• [REQUIREMENT 1]
From the Immanuel Lutheran update, copy the text word for word, starting at "After much prayer" and ending at "for public worship.".
• [REQUIREMENT 2]
According to the Immanuel Lutheran update, at what time will the church gather for its live-streamed worship on Sunday, March 15?
• [REQUIREMENT 3]
Continue the Immanuel Lutheran update, picking up right after its last sentence.

**** GIVEN PASSAGE

Friday, March 13, 2020
Dear People of Immanuel,
This update on Friday, March 13, includes decisions regarding the public gathering of worship at Immanuel Lutheran, messages from our ELCA Presiding Bishop, and prayers to respond to the COVID-19 Virus.
After much prayer and consultation, Immanuel Lutheran Church will not meet together for public worship on Sunday, March 15 or Wednesday, March 18. We will be gathering on Sunday, March 15 at 10 AM for worship, but only through our virtual live stream http://imluchurch.org/watch-live/. Our livestream service will include scripture readings, prayers, music, and a sermon. Each week, we will keep you informed via email, our website and Facebook about our plans for gathering for public worship.
We will be welcoming the church community of Our Savior’s Lutheran in Bonner to join us through our virtual live stream. Pastor Eric Huseth, Pastor Molly, and other worship leaders will be working together this weekend and in the weeks ahead to continue to proclaim our hope and strength in Jesus Christ in the midst of life‘s joys and sorrows, worries and troubles.
While to date, Missoula has no confirmed cases of COVID-19, we recognize that the demographic of our church is in a higher risk category for serious illness due to this virus. With this plan of action, we have decided to respect the disease and not take unnecessary risks. We plan to find alternative ways to provide for the spiritual and physical needs of our church and our neighbors. We make this decision in order to care for one another, especially the most vulnerable. Please review Pastor Molly‘s letter written on Thursday, March 12 for more information regarding ways to pray and to care for your own health and the health of those around you.
Many members may be concerned about how to support the work of their congregations, synods and churchwide ministries if they are ill or choosing to stay home to reduce the risk of getting or spreading the virus. Immanuel Lutheran Church, along with many other ELCA sponsored ministries, do accept donations online. CLICK HERE to donate to Immanuel online.

********
**** DATA EXTRACTS

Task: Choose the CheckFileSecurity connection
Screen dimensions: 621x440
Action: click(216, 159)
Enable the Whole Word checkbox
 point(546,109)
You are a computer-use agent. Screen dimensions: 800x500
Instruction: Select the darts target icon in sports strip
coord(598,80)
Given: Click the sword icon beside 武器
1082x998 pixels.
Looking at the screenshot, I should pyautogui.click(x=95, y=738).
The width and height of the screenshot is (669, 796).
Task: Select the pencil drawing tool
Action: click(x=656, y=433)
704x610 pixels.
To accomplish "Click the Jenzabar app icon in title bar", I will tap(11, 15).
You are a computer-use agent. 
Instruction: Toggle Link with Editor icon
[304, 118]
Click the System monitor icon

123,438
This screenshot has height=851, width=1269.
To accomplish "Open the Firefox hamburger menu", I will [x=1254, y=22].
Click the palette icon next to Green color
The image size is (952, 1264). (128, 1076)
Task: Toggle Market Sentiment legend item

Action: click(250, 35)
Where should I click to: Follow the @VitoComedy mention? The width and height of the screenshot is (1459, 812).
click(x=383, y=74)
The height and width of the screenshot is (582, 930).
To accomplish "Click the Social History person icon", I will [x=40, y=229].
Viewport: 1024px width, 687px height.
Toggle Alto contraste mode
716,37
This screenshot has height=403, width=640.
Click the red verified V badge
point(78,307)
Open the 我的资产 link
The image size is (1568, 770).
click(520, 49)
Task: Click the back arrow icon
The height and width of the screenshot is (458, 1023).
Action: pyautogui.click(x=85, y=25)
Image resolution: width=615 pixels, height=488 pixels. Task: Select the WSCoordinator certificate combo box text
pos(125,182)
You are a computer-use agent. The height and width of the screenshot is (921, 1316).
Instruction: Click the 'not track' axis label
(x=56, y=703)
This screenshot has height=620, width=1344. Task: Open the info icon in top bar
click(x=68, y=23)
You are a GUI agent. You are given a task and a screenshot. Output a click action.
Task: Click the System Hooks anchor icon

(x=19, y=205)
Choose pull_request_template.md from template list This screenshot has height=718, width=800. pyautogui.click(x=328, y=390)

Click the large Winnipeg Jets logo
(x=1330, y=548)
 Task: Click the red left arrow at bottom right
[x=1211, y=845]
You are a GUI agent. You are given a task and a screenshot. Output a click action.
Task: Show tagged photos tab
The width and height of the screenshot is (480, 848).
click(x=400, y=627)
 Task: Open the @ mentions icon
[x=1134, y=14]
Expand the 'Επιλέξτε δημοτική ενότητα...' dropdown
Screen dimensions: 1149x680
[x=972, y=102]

********

• [TASK OUTPUT 1]
After much prayer and consultation, Immanuel Lutheran Church will not meet together for public worship on Sunday, March 15 or Wednesday, March 18. We will be gathering on Sunday, March 15 at 10 AM for worship, but only through our virtual live stream http://imluchurch.org/watch-live/. Our livestream service will include scripture readings, prayers, music, and a sermon. Each week, we will keep you informed via email, our website and Facebook about our plans for gathering for public worship.

• [TASK OUTPUT 2]
10 AM

• [TASK OUTPUT 3]
ELCA presiding Bishop Elizabeth Eaton recently responded to the COVID-19 emergency. She reminded us that in 1527, the plague returned to Wittenberg, Germany. Two hundred years earlier, the plague had swept across Europe killing up to 40% of the population. Understandably, people were anxious and wondered what a safe and faithful response might be.
To provide care for the neighbor, Luther recommended that pastors, those in public office, doctors and public servants should remain in the city. Luther himself remained in Wittenberg to care for his people. He recommended that public hospitals be built to accommodate those with the plague. He condemned those who took unnecessary risks that put themselves and others in danger of contagion. Luther also encouraged the use of reason and medicine, writing, “God has created medicines and has provided us with intelligence to guard and take care of the body. … Use medicine; take potions which can help you; fumigate house, yard, and street; shun persons and places wherever your neighbor does not need your presence” (“Whether One May Flee From a Deadly Plague,” 1527).
Presiding Bishop Eaton also reminds us that “‘Through all things, we continue to trust God’s faithfulness and promises, particularly the promise eternal life. Paul writes: “If we live, we live to the Lord, and if we die, we die to the Lord; so then, whether we live or whether we die, we are the Lord’s” (Romans 14:8).
God, our peace and our strength, we pray for our nation and the world as we face new uncertainties around the coronavirus. Protect the most vulnerable among us, especially all who are currently sick or in isolation. Grant wisdom, patience, and clarity to health care workers, especially as their work caring for others puts them at great risk. Guide us as we consider how best to prepare and respond in our families, congregations, workplaces, and communities. Give us courage to face these days not with fear but with compassion, concern, and acts of service, trusting that you abide with us always. Through Jesus Christ our Lord. Amen.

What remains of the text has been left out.